Ben Lark : Il s’agit de munitions terrestres, c’est-à-dire toute la gamme de munitions que les armées s’échangent au combat. Ce type d’armement a toujours existé, mais la particularité de ce conflit réside dans l’utilisation massive de drones.
Un drone est simplement une munition équipée d’un dispositif explosif fixé à une plateforme aérienne. Nous avons également vu apparaître les drones FPV (drones à vision à la première personne), dont beaucoup sont pilotés par fibre optique. Conséquence : des centaines de milliers de câbles à fibre optique, certains longs de plusieurs kilomètres, jonchent désormais la zone de combat. Il ne s’agit pas d’un risque explosif, mais d’un risque écologique et environnemental évident.
Il est difficile d’utiliser des engins au-dessus des terres où des milliers de câbles extrêmement résistants s’étendent à travers les forêts, les champs, les cours d’eau, etc. Comment les retirer? C’est une question à laquelle nous devons répondre.
Comment le PNUD soutient-il le gouvernement ukrainien et les autorités locales pour accélérer le déminage et réduire les pertes civiles ?
Ben Lark : Le rôle du PNUD est d’appuyer les autorités nationales, et non de procéder directement au déminage, même si nous avons un soutien contractuel pour des opérations telles que le déblaiement des décombres. Notre soutien repose sur trois piliers. Le premier concerne la coordination et le développement de la gouvernance. Nous contribuons à améliorer et à renforcer les structures, les mécanismes, les cadres juridiques et les outils techniques.
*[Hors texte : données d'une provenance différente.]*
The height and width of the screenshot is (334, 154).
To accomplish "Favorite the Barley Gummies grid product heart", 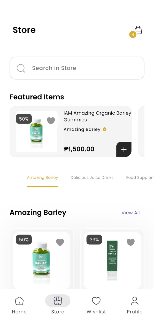I will 60,242.
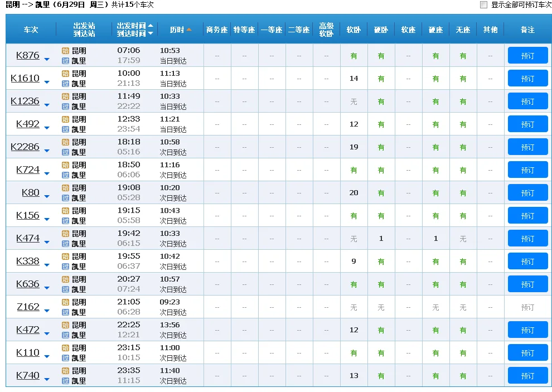The image size is (552, 392).
Task: Expand the stops arrow beside Z162
Action: (47, 311)
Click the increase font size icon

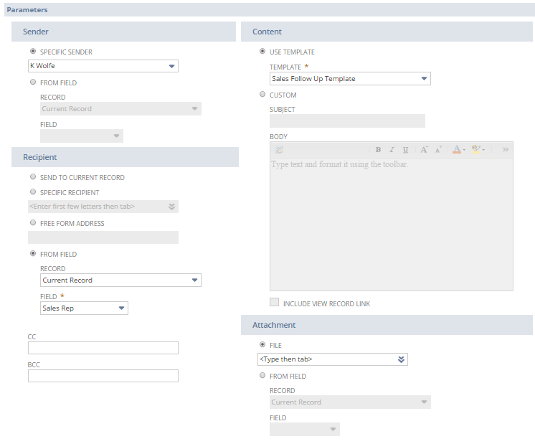[424, 150]
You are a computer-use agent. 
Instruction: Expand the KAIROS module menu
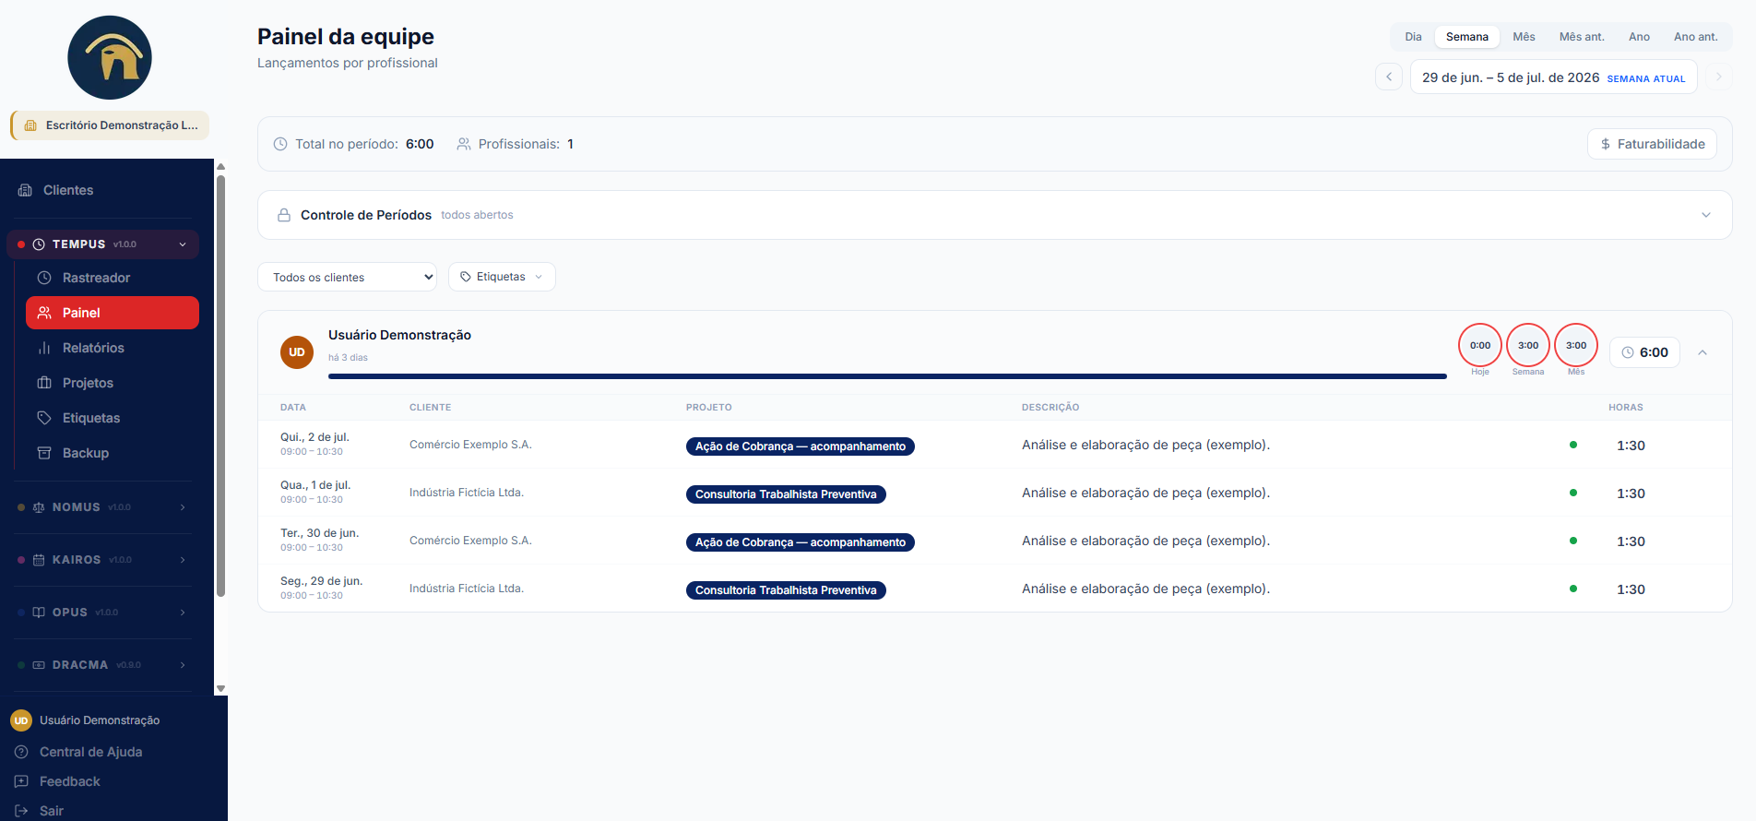[x=102, y=560]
L’Ukraine a connu de nombreuses innovations en matière de lutte contre les mines, notamment le système GRIT, un système d’intelligence artificielle que nous développons pour le gouvernement et qui, nous l’espérons, révolutionnera à l’échelle mondiale la priorisation des opérations de déminage. Cet outil permet de calculer l’impact du déminage et de prioriser le déploiement du personnel. Il permettra d’accroître considérablement l’efficacité et l’efficience du déminage.
Le deuxième axe est beaucoup plus concret : l’acquisition d’équipements et la formation. Nous soutenons la protection civile, la police et le Service national des transports spéciaux, principaux acteurs gouvernementaux du déminage. Nous avons rééquipé les trois de navires pour le déminage sous-marin, la détection de munitions et le déminage avec les technologies de pointe et les formations les plus récentes. Nous formons également des vétérans, notamment des vétérans handicapés, pour qu’ils puissent travailler dans le secteur du déminage. Enfin, nous avons introduit des chiens de reconnaissance technique pour faciliter le déminage.
Le troisième axe consiste à soutenir le développement du secteur du déminage commercial en Ukraine. Nous cherchons à dynamiser le secteur privé par le biais de petits contrats.
On le sait moins, mais l’Ukraine est l’un des plus anciens producteurs de machines agricoles au monde. Le pays a produit des machines de déminage performantes et bien moins chères que les modèles internationaux. Comment pouvons-nous donc promouvoir et soutenir l’industrie ukrainienne ?
N’est-ce pas décourageant d’être sur le terrain et de devoir parfois tout recommencer ?
Ben Lark : Les zones actuellement déminées ne sont pas en zone de combats. Elles ne sont pas recontaminées pour le moment, mais qui sait ce que l’avenir nous réserve ? C’est pourquoi, en général, nous n’intervenons pas en plein conflit.
Cependant, il existe de vastes zones dans ce pays où l’on peut déminer, en espérant qu’il n’y aura pas de nouveaux combats. Par ailleurs, et c’est un point de vue plus personnel, d’une manière générale, je travaille dans le secteur humanitaire depuis 35 ans et j’ai œuvré dans des situations d’urgence, des génocides et bien d’autres horreurs.
J’ai foi en l’humanité et je crois que, d’une manière ou d’une autre, notre travail, même s’il n’aide que quelques personnes, quelques individus, quelques familles, en vaut la peine. Avec toute la bonne volonté du monde et les ressources dont nous disposons, nous agissons pour tenter d’atténuer les conséquences des conflits. Il faut rester optimiste et faire de son mieux.